We can also consider this algebraically. Like absolute value equations, we have two possibilities. One is the interval on the right where the numbers are more than 1 unit to the right. The other is the interval on the left where the numbers are more than 1 unit to the left.
::我们也可以考虑这个代数。和绝对值方程式一样, 我们有两种可能性。一种是右边的间隔, 数字在右边超过1个单位。另一种是左边的间隔, 数字在左边超过1个单位。

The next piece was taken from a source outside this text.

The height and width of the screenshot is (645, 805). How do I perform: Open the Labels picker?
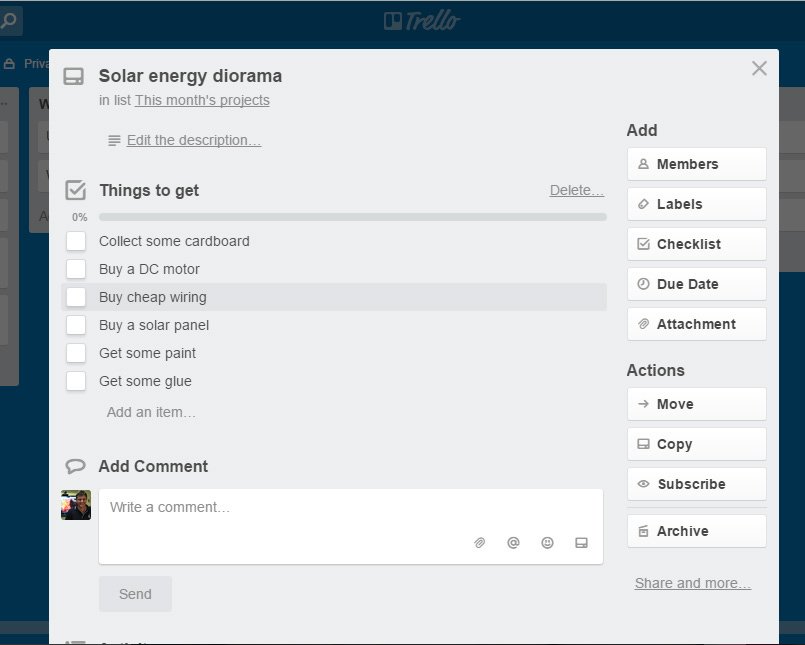point(696,204)
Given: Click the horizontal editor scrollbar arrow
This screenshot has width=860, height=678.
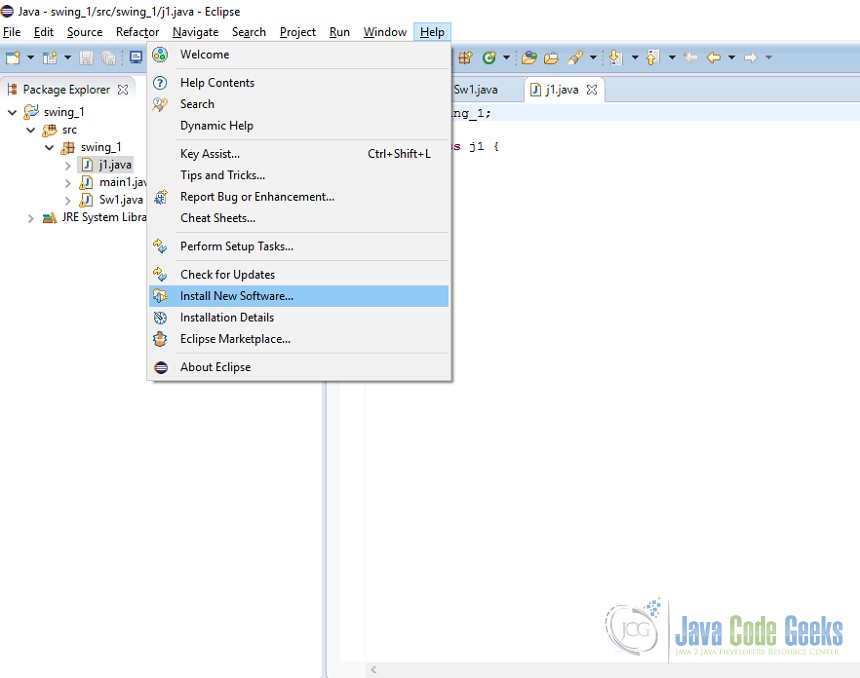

\begin{aligned} | x | & > 1 \\ ↙ & ↘ \\ remove from bars x > 1 & x < - 1 switch and negate \end{aligned}

$\begin{align*}|x|&>1 \\ \swarrow &\searrow \\ \color{gray}{\text{remove from bars}} \qquad \color{black}{x>1} \ &\ \ x<-1 \qquad \color{gray}{\text{switch and negate}} \\\end{align*}$
::\\\\\\\\\\\\\\\\\\\\\\\\\\\\\\\\\\\\\\\\\\\\\\\\\\\\\\\\\\\\\\\\\\\\\\\\\\\\\\\\\\\\\\\\\\\\\\\\\\\\\\\\\\\\\\\\\\\\\\\\\\\\\\\\\\\\\\\\\\\\\\\\\\\\\\\\\\\\\\\\\\\\\\\\\\\\\\\\\\去去去去到\\\\\\\\\\\\\\\\\\\\\\\\\\\\\\\\\\\\\\\\\\\\\\\\\\\去去去去去去去去到\\\\\\\\\\\\\\\\\\\\\\\\\\\\\\\\\\\\\\\\\\\\\\\\\\\\\\\\\\\\\\\\\\\\\\\\\\\\\\\\\\\\\\\\\\\\\\\\\\\\\\\\\\\\\\\\\\\\\\\

Notice in the second inequality, we did not write $\begin{align*}x>-1\end{align*}$ . This possibility represents what happens when the expression inside the absolute value bars is negative. In general, for the first solution, we leave the inequality sign the same and for the second solution we need to negate the number AND switch the inequality sign. Also, note solutions to greater than inequalities are OR-type .
::在第二个不平等的警告中,我们没有写 x1。这种可能性代表绝对值栏内表达为负值时发生的情况。一般来说,对于第一个解决方案,我们让不平等的标志相同,对于我们需要否定数字和转换不平等标志的第二个解决方案,我们让不平等的标志相同。另外,注意的比不平等更大的解决方案是或类型。

Example 2
::例2

Solve and graph $\begin{align*}|x-3| \ge 4\end{align*}$ .
::解析和图表 *x-3*4。

Solution: Graphically, this inequality describes the distance between a number and 3, and that distance has to be more than 4 units or equal to 4 units. Our starting point is 3 and we have to consider numbers that are 4 units to the left and right of 3. That is the minimum distance from 3.
::解答: 图形化地说, 这种不平等描述数字与 3 之间的距离, 距离必须超过 4 个单位或等于 4 个单位。我们的起点是 3 个, 我们必须从 3 个单位的左边和右边考虑 4 个单位。这是 3 个单位的最小距离。

lesson content

The solution is $\begin{align*}(-\infty, -1] \cup [7,\infty)\end{align*}$ . Algebraically, we have two possibilities—one where you take the inequality out of the absolute value bars (represents your solution to the left) and one where you take the inequality out of the absolute value bars, switch the direction of the inequality, and negate the number (represents your solution to the right).
::答案是 (, -1) , , , , 。。代数, 我们有两种可能性: 一种是您将不平等从绝对值栏中取出( 代表您对左边的解决方案) ,另一种是您将不平等从绝对值栏中取出, 改变不平等的方向, 否定数字( 代表您对右方的解决方案 ) 。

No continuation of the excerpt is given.